Regulators Largely Pausing New Rules Until Next Administration
Three top financial regulators, the Office of the Comptroller of the Currency (OCC), the Federal Deposit Insurance Corp. (FDIC), and the Federal Reserve (Fed) recently told the House Financial Services Committee (HFSC) that new rule making wouldn’t start until next year, after the incoming Trump administration.
The interactions and testimonies during the Financial Services Committee hearing on “Oversight of Prudential Regulators” revealed some concerns regarding risks in the banking sector. “The banking system remains sound and resilient… Bank lending has continued to grow, albeit at a modest pace that reflects decreased demand and tighter lending standards than we have seen since early last year,” said Michael Barr, Fed Vice Chair for Supervision, according to PYMNTS.
Barr noted that the FDIC is monitoring the rise in delinquency rates among commercial real estate loans, as well as cybersecurity risk.

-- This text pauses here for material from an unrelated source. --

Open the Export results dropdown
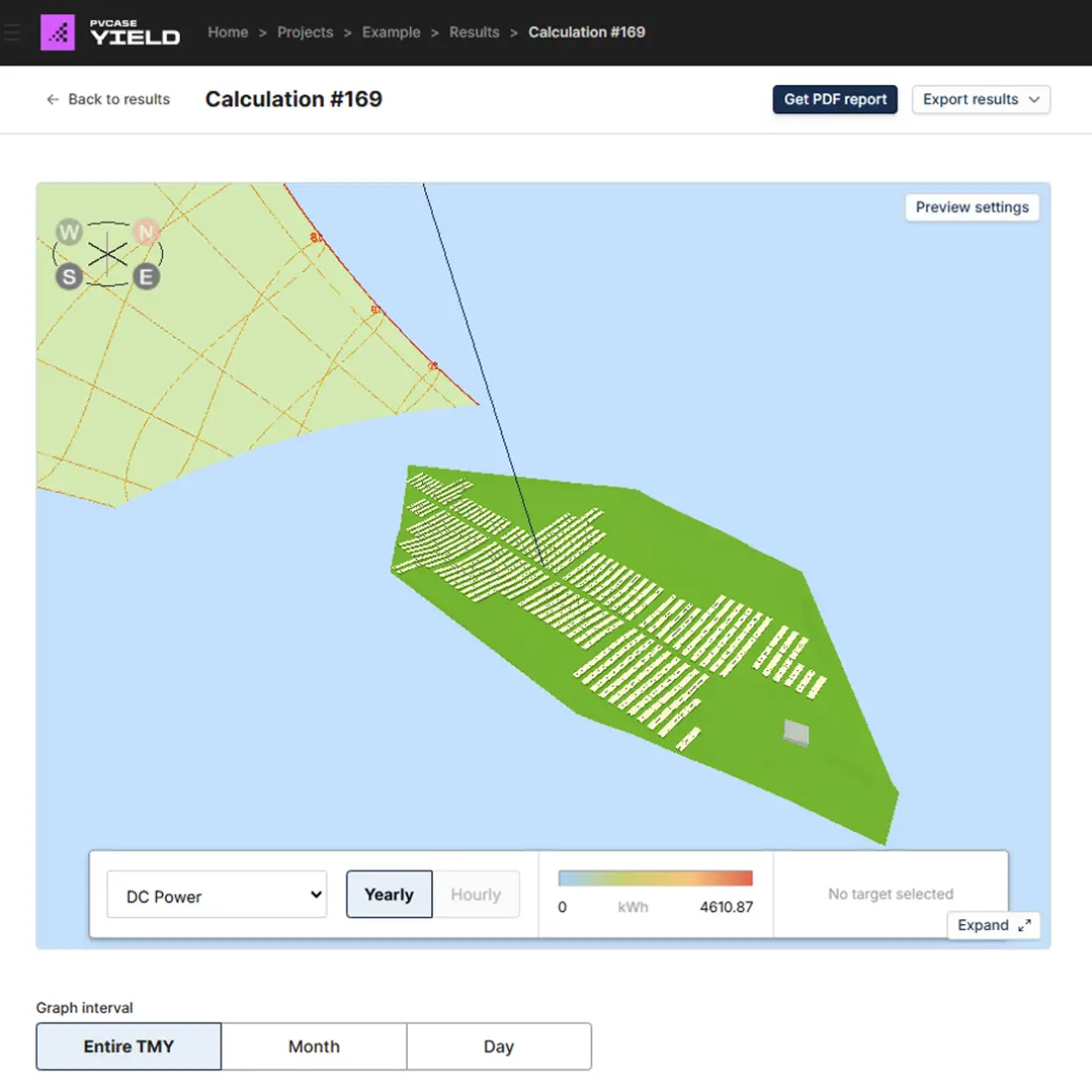The height and width of the screenshot is (1092, 1092). [x=981, y=99]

The Fed, FDIC, and OCC have collaborated on the modification of risk based capital requirements in the Basel III Endgame proposal, and expect to continue collaboration in the next year.
FDIC Chairman Martin Gruenberg’s testimony noted a drastic increase in misrepresentations and false advertising about FDIC insurance coverage from nonbank institutions, stating that “[m]isuse of the FDIC-associated terms weakens consumer confidence in the FDIC and the banking system in general.”
Michael Hsu, Acting Comptroller of the Currency, highlighted that the OCC has seen an increase in the sophistication of malign actors, which has impacted both cyber risk and anti-money laundering (AML) risk. “Banks must remain vigilant and continuously improve their cyber, operational, and AML risk management controls and capabilities,” he said.
Hsu also commented on the July 2024 Request for Information on bank-fintech relationships, stating that as long as fintechs are regulated at the state level and remain licensed, there will likely still remain a regulatory gap that nonbanks take advantage of.